(Saved entries)
== Segment start ==

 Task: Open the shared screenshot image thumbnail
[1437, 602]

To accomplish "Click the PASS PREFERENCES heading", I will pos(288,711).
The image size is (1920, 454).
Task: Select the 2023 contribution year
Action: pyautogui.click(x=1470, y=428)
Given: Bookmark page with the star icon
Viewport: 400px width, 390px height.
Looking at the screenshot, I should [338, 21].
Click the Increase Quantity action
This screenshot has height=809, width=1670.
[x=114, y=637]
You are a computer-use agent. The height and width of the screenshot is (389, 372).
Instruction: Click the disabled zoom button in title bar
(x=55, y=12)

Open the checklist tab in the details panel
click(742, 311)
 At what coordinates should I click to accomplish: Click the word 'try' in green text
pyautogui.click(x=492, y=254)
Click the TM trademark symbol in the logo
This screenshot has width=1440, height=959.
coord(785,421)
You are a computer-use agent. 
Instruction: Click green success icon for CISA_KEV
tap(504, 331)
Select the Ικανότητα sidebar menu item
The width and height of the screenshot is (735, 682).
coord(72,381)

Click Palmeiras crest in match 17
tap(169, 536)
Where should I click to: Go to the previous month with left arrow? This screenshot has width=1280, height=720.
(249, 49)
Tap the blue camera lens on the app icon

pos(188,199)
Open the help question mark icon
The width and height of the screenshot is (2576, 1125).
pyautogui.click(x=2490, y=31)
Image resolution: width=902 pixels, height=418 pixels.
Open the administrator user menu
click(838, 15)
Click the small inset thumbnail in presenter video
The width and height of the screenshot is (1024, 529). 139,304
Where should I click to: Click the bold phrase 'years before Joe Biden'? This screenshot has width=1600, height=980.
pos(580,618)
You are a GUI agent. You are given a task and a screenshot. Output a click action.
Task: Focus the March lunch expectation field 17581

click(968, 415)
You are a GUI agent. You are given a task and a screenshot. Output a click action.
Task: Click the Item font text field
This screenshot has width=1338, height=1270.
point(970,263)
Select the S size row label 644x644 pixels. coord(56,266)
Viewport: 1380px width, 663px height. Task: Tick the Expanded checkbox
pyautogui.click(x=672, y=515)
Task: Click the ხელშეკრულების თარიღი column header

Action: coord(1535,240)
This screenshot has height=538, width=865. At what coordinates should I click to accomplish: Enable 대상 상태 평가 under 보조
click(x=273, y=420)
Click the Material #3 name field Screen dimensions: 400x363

== Segment end ==

Assigned task:
Every record, word for word, must be returned.

Expected output:
 Task: Open the shared screenshot image thumbnail
[1437, 602]

To accomplish "Click the PASS PREFERENCES heading", I will pos(288,711).
The image size is (1920, 454).
Task: Select the 2023 contribution year
Action: pyautogui.click(x=1470, y=428)
Given: Bookmark page with the star icon
Viewport: 400px width, 390px height.
Looking at the screenshot, I should [338, 21].
Click the Increase Quantity action
This screenshot has height=809, width=1670.
[x=114, y=637]
You are a computer-use agent. The height and width of the screenshot is (389, 372).
Instruction: Click the disabled zoom button in title bar
(x=55, y=12)

Open the checklist tab in the details panel
click(742, 311)
 At what coordinates should I click to accomplish: Click the word 'try' in green text
pyautogui.click(x=492, y=254)
Click the TM trademark symbol in the logo
This screenshot has width=1440, height=959.
coord(785,421)
You are a computer-use agent. 
Instruction: Click green success icon for CISA_KEV
tap(504, 331)
Select the Ικανότητα sidebar menu item
The width and height of the screenshot is (735, 682).
coord(72,381)

Click Palmeiras crest in match 17
tap(169, 536)
Where should I click to: Go to the previous month with left arrow? This screenshot has width=1280, height=720.
(249, 49)
Tap the blue camera lens on the app icon

pos(188,199)
Open the help question mark icon
The width and height of the screenshot is (2576, 1125).
pyautogui.click(x=2490, y=31)
Image resolution: width=902 pixels, height=418 pixels.
Open the administrator user menu
click(838, 15)
Click the small inset thumbnail in presenter video
The width and height of the screenshot is (1024, 529). 139,304
Where should I click to: Click the bold phrase 'years before Joe Biden'? This screenshot has width=1600, height=980.
pos(580,618)
You are a GUI agent. You are given a task and a screenshot. Output a click action.
Task: Focus the March lunch expectation field 17581

click(968, 415)
You are a GUI agent. You are given a task and a screenshot. Output a click action.
Task: Click the Item font text field
This screenshot has width=1338, height=1270.
point(970,263)
Select the S size row label 644x644 pixels. coord(56,266)
Viewport: 1380px width, 663px height. Task: Tick the Expanded checkbox
pyautogui.click(x=672, y=515)
Task: Click the ხელშეკრულების თარიღი column header

Action: coord(1535,240)
This screenshot has height=538, width=865. At what coordinates should I click to accomplish: Enable 대상 상태 평가 under 보조
click(x=273, y=420)
Click the Material #3 name field Screen dimensions: 400x363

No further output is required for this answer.